Цыган решил на всякий случай остаться на опушке, а мы с парнишкой вернулись в наше укрытие. Когда взошла луна, учитель тоже пришел к нам. Трудной была эта ночь. Спать мы не могли. Мы ведь целый день дремали в ожидании вечера и успели уже выспаться. Но, видно, Цыган больше всего напереживался или у него были самые крепкие нервы, во всяком случае, он заснул первым. Я долго смотрела на склоненный силуэт парнишки, оставшегося дежурить, смотрела на звездное небо — никогда после мне не доводилось бодрствовать целую ночь под открытым небом. Тогда я впервые поняла, что ночь не темна, что, даже когда нет луны, небо полно света, красивейшим образом озаряющего землю. Необыкновенные летние ночи Подбалканской долины! Мне казалось, что я сливаюсь со всем безбрежным миром, что, лежа под этим небом, я достигаю полного единения со звездной бесконечностью, простершейся надо мной, и потому буду существовать вечно, как она. Слияние с природой, как выражаются поэты, — вот как можно определить то, что я испытала, и это говорит, быть может, о том, что во мне были заложены известные поэтические наклонности. Однако обстоятельства не дали им развиться. О чем, несомненно, следует пожалеть...
Пропускаю следующий день. Он прошел в соответствии с нашей программой, если не считать того, что какой-то бездомный пес, как мы его ни гнали, упорно крутился около нас и появлялся все снова и снова, шурша листьями и создавая известное напряжение. Цыган хотел дать ему хлеба, хотя у нас его оставалось совсем мало, — лишь бы он от нас отстал. Но парнишка сообразил, что, если мы его покормим, он уже никогда не отвяжется.
— Верно, — сказал Цыган. — Нам нужна другая собака.
Наконец пес отчаялся и побежал добывать пропитание в другом месте.
К вечеру, около восьми, капитан Янакиев прикатил на своей машине. Мы, естественно, не надеялись на то, что капитан облегчит нам дело и сам явится в лес, предоставив нам возможность выполнить нашу задачу безо всяких трудностей и осложнений. Поэтому мы выработали два плана.
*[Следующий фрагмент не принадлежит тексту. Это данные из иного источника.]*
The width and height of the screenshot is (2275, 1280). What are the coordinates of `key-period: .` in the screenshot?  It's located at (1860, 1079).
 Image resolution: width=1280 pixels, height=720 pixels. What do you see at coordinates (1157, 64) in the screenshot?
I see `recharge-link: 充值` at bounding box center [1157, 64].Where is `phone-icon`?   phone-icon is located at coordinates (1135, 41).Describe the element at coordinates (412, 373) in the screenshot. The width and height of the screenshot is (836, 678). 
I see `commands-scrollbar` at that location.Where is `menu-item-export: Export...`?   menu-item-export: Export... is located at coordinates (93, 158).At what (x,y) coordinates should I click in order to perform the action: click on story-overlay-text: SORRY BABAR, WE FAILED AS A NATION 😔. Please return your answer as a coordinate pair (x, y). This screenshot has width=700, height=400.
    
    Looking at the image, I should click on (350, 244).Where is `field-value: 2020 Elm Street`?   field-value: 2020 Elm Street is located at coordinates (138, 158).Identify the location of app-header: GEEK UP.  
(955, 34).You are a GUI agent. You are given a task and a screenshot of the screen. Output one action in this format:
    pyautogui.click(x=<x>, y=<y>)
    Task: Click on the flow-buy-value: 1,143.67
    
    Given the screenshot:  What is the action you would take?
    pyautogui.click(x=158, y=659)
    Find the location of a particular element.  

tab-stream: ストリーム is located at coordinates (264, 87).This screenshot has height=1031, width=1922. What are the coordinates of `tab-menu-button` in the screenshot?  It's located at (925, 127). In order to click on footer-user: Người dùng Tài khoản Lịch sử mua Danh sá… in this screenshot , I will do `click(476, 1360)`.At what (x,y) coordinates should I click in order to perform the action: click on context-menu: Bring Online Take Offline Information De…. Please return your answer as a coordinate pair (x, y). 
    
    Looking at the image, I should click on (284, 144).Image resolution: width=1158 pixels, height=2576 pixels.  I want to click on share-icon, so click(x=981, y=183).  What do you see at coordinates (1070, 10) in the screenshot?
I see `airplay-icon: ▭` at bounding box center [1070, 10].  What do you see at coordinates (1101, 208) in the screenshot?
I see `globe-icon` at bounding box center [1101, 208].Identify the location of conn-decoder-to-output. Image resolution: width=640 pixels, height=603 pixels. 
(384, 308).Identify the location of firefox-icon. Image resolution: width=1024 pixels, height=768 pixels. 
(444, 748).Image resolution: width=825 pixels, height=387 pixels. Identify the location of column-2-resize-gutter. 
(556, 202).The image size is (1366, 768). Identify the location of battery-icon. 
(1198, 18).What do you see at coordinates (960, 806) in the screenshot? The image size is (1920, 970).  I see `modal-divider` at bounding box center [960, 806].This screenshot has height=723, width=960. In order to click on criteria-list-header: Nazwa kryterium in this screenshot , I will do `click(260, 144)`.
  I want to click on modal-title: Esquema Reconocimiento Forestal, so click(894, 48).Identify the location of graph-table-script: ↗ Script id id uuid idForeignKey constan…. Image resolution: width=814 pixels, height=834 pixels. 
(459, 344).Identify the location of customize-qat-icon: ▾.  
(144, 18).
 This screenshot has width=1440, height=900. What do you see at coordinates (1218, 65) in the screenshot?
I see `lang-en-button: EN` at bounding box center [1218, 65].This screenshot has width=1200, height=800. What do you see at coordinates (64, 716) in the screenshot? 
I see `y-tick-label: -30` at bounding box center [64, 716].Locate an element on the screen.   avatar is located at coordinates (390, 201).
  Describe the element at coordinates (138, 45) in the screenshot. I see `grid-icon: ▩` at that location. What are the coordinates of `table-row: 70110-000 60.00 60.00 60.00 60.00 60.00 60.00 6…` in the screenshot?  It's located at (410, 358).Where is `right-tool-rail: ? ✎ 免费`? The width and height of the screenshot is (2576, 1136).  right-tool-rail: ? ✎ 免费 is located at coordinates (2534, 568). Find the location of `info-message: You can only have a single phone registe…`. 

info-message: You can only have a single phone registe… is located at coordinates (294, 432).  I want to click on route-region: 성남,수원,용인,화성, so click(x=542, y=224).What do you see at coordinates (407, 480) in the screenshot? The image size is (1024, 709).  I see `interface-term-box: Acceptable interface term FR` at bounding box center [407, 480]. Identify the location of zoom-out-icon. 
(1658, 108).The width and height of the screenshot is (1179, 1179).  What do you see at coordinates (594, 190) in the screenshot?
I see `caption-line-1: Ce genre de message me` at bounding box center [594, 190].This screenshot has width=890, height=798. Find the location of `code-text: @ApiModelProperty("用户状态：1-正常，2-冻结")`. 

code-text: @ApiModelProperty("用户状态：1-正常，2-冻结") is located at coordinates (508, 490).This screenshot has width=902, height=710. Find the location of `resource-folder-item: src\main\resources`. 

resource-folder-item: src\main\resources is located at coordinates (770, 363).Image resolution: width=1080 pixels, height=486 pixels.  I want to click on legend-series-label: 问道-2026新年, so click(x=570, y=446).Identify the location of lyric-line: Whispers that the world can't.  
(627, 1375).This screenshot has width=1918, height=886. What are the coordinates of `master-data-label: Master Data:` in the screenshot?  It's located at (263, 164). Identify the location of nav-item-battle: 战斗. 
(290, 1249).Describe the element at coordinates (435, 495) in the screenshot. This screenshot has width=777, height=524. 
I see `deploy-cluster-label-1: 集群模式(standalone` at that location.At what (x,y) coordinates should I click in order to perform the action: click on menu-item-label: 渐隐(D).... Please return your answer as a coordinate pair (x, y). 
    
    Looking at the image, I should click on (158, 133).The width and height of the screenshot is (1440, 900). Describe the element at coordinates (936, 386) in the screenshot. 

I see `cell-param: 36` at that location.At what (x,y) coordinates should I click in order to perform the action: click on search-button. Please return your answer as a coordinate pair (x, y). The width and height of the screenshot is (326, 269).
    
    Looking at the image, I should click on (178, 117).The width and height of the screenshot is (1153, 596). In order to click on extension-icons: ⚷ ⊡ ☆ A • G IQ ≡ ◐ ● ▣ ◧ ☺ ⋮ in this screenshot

Согласно одному, мы должны были напасть на него в его комнате, когда все улягутся спать. Вероятно, на ночь он запирал дверь. Нужно было найти способ заставить его нам отпереть. Я предложила, что я постучу и попрошу его выйти. Услышав женский голос, он ни в чем не усомнится и откроет. Тут подбежит Цыган и мы оба выстрелим. При этом мы постараемся ворваться в комнату, чтобы выстрелы были слышны не слишком далеко. Цыган и парнишка приняли мое предложение. Мы решили, что парнишка будет ждать нас на опушке и прикрывать, если к капитану бросятся на помощь. Впрочем, вероятность этого была минимальной. В Охотничьем домике не было других военных, и, даже если бы на звук выстрелов кто-нибудь и выскочил, преследовать без оружия никто нас не станет. Парнишка должен был стрелять только по вооруженным.